▸ **REQUEST 1**: Quote the gu'en-deeko discussion from "Does the gu'en-deeko" up to and including "then? (2 and 3?)".
▸ **REQUEST 2**: In the gu'en-deeko discussion, the sentence comparing a Bandit Captain with a 10th-level fighter says the Bandit Captain only has certain things. List all of them.

▸ **TEXT UNDER STUDY**:
______________________________
So how long does it take to actually eat the brain?

Does the gu'en-deeko need an uninterrupted hour to eat a brain and absorb the powers, or can it scarf it down in a round and acquires the powers an hour later?

ok so 1st-3rd lvl vs 4th + lvls then? (2 and 3?)

Yes, that's what I was thinking about, plus a CR equivalent for non-classed characters.

It might be easier to have the cut-off based on Hit Dice rather than class levels, as NPCs don't necessarily match to PC class levels very well.

An NPC mage, for example, is basically a 9th-level wizard spellcaster and Challenge 6, while a Bandit Captain has 10 Hit Dice but is only Challenge 2 and definitely falls way short of a classed fighter with similar Hit Points.

However, a 9th-level Wizard has +4 Proficiency Bonus and loads of class features, while the Mage only has a +3 Proficiency Bonus and Spellcasting.

A 10th-level fighter has a decent number of bonus features and a +4 Proficiency Bonus, while a mere Bandit Captain only has +2 Proficiency, Multiattack and Parry.

Maybe HD 1 to 3 or Challenge Rating up to 1 for the low-ranked brains, then HD 4+ or Challenge Rating 2+ for the high-ranked brain?

Oh, and die we discuss Ability Score Improvements?

One reason I put the cutoff at the 3rd class level is that the first Ability Score Improvement occurs at 4th level, so there's no way the gu'en-deeko can have Ability Improvements from multiple brains if it only has a single 4th+ level set of class features.

Also, must the gu'en-deeko have to use the same Ability Score Improvements as the brain it's eaten, even if those are suboptimal, or can it choose its own? A gu'en-deeko starts out with STR 18, so if it got +4 STR from two fighter class Ability Score Improvements it only benefits from +2 STR of them as it's hit the "you can't increase an ability score above 20 using this feature" cap.

Furthermore, if we are using the "Charisma becomes that of the highest CHA brain donor" rule, then Ability Score Improvements to CHA are presumably worthless and should go somewhere else.

Or maybe not give it Ability Score Improvements at all? Although I can would think gu'en-deeko that have gained high Challenge Ratings due to eating a lot of brains would probably have higher Ability Scores than a beginning 'deeko.
 

Casimir Liber

Adventurer
Aaargh...so complicated. Maye just ditch the ability score improvements...

Brain eating - large apeoid thing with big mouth...hmmm...maybe 2d6 + 10 minutes to crack open a skull and eat?
 

Cleon

Legend
Aaargh...so complicated. Maye just ditch the ability score improvements...

I'd have a high-Challenge version of a gu'en-deeko have better stats than the regular version, but it'd be easier not including them.
______________________________
▸ **AVAILABLE DATA**:

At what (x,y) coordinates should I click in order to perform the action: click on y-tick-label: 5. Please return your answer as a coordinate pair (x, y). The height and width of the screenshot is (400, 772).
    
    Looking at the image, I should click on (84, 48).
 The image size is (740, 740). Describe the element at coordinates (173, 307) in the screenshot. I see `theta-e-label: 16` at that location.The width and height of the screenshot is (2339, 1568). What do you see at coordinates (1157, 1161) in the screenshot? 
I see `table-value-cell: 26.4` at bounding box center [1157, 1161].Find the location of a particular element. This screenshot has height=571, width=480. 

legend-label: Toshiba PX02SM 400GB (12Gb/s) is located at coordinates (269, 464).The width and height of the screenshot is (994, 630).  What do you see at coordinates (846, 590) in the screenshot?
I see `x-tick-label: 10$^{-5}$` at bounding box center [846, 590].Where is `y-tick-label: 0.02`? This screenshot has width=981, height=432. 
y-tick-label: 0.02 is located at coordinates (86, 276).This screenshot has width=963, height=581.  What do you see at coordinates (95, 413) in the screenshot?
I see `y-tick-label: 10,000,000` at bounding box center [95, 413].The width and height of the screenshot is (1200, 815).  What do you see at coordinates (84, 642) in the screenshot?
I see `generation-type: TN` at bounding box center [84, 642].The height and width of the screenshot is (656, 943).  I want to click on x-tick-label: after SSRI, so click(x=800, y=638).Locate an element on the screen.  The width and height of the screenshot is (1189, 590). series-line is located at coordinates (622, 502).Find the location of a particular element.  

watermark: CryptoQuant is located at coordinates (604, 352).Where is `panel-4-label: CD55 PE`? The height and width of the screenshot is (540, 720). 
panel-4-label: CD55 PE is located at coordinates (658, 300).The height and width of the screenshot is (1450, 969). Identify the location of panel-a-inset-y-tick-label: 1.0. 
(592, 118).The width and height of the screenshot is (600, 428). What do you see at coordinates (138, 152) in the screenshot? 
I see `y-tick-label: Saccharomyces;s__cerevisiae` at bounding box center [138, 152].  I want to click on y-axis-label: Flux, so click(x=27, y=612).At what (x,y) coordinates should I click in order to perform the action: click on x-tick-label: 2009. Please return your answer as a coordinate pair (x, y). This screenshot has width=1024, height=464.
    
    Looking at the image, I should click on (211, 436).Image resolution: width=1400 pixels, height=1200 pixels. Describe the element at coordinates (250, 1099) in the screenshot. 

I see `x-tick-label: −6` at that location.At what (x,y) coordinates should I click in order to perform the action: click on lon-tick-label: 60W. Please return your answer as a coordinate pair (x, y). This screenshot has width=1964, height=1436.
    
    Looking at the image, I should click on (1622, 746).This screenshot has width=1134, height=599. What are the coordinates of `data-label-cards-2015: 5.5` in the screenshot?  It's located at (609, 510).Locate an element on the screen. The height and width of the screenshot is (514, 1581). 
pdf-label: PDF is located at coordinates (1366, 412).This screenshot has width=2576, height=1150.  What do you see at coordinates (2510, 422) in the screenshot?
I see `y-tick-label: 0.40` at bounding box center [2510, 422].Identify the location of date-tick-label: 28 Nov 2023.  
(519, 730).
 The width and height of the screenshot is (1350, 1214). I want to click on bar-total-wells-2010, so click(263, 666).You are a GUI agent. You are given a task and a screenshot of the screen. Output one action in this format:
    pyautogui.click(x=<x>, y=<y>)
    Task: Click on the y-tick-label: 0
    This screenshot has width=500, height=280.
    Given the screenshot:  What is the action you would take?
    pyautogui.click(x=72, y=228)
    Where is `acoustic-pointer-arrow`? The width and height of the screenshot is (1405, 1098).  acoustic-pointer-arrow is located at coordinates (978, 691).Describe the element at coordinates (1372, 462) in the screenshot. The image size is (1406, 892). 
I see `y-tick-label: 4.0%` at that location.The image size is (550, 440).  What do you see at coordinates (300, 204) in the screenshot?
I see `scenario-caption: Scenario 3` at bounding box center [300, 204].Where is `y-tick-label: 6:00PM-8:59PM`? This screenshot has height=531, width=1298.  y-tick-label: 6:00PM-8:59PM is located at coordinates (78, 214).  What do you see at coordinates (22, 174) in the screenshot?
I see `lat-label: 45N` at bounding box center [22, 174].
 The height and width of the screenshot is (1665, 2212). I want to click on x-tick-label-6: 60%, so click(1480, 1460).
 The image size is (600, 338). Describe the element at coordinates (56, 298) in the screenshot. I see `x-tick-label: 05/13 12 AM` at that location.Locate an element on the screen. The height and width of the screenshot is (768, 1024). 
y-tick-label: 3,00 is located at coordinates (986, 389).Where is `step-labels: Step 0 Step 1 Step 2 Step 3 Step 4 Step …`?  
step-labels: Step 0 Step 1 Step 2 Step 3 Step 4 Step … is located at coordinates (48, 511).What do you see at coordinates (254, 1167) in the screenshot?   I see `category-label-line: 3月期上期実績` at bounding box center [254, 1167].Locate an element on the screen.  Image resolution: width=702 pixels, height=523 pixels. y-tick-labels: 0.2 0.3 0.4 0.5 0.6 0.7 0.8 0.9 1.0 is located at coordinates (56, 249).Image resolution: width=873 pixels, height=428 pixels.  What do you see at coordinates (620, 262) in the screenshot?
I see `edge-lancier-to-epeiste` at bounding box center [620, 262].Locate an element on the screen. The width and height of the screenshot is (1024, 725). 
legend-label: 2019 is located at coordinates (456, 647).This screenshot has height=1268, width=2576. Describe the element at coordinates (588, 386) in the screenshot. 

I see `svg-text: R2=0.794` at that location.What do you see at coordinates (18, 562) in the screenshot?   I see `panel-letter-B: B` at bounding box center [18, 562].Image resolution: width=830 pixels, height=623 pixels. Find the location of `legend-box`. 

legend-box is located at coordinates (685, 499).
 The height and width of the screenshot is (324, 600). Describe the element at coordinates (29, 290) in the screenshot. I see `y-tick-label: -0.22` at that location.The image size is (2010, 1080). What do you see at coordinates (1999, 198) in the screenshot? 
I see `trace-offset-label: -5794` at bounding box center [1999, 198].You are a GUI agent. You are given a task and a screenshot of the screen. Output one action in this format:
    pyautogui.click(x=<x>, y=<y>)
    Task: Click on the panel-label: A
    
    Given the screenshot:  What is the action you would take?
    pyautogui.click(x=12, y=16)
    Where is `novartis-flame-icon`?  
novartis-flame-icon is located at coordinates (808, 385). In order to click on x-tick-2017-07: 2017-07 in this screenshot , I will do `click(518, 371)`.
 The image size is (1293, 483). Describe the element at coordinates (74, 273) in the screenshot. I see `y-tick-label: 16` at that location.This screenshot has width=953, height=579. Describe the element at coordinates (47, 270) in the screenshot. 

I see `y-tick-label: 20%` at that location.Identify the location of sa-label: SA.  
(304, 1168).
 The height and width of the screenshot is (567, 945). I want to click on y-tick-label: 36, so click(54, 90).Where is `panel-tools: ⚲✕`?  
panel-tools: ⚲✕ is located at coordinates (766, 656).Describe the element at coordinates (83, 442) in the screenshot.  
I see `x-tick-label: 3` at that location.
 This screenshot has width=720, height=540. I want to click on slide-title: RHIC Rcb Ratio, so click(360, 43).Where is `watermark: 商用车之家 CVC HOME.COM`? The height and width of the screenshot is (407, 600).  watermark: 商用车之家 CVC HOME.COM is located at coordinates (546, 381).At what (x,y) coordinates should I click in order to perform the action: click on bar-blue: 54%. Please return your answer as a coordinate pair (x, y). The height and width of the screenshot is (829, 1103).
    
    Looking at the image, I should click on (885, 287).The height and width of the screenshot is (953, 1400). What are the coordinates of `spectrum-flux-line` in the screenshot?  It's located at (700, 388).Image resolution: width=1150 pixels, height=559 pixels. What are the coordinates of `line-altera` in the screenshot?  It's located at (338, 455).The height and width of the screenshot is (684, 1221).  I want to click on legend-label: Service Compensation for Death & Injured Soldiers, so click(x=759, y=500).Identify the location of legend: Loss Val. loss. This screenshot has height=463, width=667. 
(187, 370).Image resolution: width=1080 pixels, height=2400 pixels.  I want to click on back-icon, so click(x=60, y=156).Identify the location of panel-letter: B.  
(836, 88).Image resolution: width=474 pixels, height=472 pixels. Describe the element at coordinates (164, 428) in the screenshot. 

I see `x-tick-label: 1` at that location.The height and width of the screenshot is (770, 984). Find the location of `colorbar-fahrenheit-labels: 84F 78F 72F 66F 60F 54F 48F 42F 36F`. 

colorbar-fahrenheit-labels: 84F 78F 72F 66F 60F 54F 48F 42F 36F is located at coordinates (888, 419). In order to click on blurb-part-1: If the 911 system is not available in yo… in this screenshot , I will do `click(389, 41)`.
______________________________
▸ **EXERCISE SOLUTION 1**:
Does the gu'en-deeko need an uninterrupted hour to eat a brain and absorb the powers, or can it scarf it down in a round and acquires the powers an hour later?

ok so 1st-3rd lvl vs 4th + lvls then? (2 and 3?)

▸ **EXERCISE SOLUTION 2**:
- +2 Proficiency
- Multiattack
- Parry